The American power grid is entering a period of unprecedented stress. As demand from data centers, electric vehicles, and electrified manufacturing continues to accelerate, the generation fleet responsible for meeting that demand is simultaneously shrinking. The result is a reliability gap that most policymakers have yet to fully grasp.
According to the North American Electric Reliability Corporation, peak electricity demand in the United States is projected to grow by over 120 gigawatts in the next decade — roughly equivalent to adding the entire generating capacity of Texas to the national grid. Yet planned retirements of coal, natural gas, and nuclear plants continue to outpace new dispatchable generation coming online.
The baseload paradox
At the core of this challenge lies what might be called the baseload paradox. As intermittent renewable sources — primarily wind and solar — have grown to represent a larger share of the generation mix, the economic viability of the very plants that keep the grid stable during periods of low renewable output has deteriorated.
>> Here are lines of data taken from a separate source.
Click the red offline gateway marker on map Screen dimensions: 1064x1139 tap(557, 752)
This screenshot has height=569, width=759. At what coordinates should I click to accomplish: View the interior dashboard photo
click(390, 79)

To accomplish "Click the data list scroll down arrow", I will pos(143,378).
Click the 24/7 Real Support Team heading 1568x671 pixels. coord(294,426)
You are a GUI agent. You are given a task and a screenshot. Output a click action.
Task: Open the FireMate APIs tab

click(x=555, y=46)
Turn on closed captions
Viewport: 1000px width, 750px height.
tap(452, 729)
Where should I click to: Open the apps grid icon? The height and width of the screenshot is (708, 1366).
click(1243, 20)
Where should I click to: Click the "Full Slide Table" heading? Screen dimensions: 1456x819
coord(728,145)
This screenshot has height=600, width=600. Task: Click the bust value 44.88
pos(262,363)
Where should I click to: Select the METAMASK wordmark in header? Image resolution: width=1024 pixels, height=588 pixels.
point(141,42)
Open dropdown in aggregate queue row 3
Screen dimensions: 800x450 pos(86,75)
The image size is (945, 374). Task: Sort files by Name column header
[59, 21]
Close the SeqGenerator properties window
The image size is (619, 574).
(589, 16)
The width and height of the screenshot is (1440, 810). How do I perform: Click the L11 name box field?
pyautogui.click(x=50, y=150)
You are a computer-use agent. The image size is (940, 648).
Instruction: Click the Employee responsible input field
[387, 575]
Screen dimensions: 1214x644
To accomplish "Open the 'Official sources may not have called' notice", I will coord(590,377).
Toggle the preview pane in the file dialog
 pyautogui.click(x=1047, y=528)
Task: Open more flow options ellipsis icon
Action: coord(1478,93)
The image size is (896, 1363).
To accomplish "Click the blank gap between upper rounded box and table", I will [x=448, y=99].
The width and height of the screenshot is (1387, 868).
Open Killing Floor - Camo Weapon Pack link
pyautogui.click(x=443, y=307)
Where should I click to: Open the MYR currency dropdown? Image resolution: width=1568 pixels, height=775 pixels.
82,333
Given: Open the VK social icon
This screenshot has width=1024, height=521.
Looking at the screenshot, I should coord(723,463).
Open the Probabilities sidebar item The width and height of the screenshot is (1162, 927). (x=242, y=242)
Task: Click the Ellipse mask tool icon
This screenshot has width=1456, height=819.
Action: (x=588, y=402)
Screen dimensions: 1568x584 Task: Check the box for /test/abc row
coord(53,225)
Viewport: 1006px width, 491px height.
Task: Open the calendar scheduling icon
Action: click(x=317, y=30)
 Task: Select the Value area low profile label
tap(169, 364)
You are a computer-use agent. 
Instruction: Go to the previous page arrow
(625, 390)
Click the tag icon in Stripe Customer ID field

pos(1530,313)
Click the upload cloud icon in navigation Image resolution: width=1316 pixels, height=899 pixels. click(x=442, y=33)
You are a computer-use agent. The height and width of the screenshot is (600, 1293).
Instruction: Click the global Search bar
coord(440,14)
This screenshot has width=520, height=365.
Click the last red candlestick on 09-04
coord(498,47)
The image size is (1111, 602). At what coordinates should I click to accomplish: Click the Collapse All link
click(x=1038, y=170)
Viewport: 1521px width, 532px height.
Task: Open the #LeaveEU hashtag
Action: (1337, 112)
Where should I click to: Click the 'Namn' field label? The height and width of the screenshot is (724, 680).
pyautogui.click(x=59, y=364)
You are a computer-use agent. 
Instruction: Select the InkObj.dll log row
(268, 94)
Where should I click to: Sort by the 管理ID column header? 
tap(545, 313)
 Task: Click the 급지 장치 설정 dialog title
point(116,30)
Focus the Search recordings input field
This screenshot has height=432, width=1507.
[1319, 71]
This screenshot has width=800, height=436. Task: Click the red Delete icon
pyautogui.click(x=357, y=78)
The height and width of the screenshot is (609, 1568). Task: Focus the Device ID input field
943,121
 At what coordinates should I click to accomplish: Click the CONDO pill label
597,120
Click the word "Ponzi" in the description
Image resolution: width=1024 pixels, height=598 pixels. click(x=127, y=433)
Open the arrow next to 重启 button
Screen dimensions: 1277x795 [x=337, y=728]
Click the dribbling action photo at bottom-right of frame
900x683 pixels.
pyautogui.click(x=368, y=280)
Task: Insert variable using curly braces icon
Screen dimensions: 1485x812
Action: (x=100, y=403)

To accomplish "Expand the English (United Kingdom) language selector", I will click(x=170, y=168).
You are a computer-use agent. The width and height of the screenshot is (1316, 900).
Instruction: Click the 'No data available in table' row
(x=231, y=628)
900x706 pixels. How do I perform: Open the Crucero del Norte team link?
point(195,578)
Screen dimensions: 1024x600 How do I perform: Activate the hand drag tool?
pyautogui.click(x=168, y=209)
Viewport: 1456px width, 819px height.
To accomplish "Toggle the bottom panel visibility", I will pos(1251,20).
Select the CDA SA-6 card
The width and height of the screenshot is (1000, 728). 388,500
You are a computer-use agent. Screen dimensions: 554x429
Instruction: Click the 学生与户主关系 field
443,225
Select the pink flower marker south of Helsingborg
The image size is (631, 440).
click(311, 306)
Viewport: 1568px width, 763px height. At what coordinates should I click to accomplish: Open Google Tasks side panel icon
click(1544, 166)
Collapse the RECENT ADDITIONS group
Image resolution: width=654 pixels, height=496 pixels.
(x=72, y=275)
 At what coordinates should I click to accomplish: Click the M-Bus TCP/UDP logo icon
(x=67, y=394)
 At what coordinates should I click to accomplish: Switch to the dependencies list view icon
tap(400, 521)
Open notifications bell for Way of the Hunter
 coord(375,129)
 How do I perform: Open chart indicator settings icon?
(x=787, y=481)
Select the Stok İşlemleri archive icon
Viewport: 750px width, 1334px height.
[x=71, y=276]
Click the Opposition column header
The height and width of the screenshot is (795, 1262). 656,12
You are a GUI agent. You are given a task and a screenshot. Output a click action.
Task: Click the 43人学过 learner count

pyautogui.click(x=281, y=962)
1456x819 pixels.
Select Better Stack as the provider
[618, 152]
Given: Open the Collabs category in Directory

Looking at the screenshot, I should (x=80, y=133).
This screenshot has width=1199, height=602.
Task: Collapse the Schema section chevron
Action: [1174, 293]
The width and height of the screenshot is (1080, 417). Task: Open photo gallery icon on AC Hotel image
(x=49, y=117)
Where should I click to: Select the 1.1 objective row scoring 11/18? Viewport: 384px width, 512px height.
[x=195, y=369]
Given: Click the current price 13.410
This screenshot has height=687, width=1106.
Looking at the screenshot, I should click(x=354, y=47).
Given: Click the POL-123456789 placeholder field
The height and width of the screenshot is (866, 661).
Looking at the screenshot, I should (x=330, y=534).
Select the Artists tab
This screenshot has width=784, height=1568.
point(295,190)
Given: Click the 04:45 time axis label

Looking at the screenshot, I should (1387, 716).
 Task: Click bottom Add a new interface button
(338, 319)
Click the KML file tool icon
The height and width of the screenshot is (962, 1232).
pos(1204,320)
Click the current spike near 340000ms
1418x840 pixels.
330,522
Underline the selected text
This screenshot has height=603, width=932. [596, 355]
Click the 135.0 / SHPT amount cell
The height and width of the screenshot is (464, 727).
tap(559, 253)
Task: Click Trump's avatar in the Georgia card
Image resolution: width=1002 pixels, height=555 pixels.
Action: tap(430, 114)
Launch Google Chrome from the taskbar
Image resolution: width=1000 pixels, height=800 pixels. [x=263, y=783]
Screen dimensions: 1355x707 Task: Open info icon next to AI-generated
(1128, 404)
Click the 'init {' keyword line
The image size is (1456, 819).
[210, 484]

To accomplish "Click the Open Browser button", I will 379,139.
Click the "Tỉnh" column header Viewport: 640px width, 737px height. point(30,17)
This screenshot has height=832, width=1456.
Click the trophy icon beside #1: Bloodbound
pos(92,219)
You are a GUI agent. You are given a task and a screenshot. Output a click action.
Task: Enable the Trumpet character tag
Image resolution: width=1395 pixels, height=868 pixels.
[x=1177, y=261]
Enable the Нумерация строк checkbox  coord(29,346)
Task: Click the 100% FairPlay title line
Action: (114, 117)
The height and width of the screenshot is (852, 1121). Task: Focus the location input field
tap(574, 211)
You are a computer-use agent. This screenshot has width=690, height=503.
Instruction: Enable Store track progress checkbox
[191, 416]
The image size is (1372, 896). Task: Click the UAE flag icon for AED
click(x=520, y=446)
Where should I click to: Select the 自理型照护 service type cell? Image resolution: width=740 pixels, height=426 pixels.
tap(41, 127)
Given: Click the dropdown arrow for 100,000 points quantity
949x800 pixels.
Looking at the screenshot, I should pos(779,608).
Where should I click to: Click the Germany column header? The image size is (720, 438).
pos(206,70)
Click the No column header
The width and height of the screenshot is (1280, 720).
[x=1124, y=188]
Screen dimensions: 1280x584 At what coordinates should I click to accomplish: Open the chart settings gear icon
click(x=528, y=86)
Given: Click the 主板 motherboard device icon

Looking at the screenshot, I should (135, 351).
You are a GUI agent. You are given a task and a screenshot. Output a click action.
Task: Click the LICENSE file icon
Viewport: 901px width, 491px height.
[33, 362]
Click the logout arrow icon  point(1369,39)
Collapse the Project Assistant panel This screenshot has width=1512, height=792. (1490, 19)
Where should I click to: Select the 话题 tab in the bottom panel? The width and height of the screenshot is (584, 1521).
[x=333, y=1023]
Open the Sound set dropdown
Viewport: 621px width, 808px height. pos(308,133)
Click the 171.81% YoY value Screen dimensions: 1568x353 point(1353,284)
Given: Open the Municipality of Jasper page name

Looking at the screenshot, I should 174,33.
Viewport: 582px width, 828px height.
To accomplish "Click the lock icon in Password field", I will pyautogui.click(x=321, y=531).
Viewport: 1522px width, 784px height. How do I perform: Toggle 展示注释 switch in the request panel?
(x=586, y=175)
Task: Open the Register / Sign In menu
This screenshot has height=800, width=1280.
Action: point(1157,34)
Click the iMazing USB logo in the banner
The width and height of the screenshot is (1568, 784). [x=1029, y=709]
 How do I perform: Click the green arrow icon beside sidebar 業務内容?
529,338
Natural gas peaker plants, which operate only during periods of peak demand, face increasingly compressed operating margins. Nuclear plants, despite their unmatched capacity factors and zero-emission profiles, struggle to compete in wholesale markets that undervalue their reliability contributions. The result is a generation portfolio that looks increasingly fragile precisely when it needs to be most robust.
We are systematically dismantling the infrastructure that keeps the lights on during extreme weather events — and replacing it with generation that cannot be dispatched on demand.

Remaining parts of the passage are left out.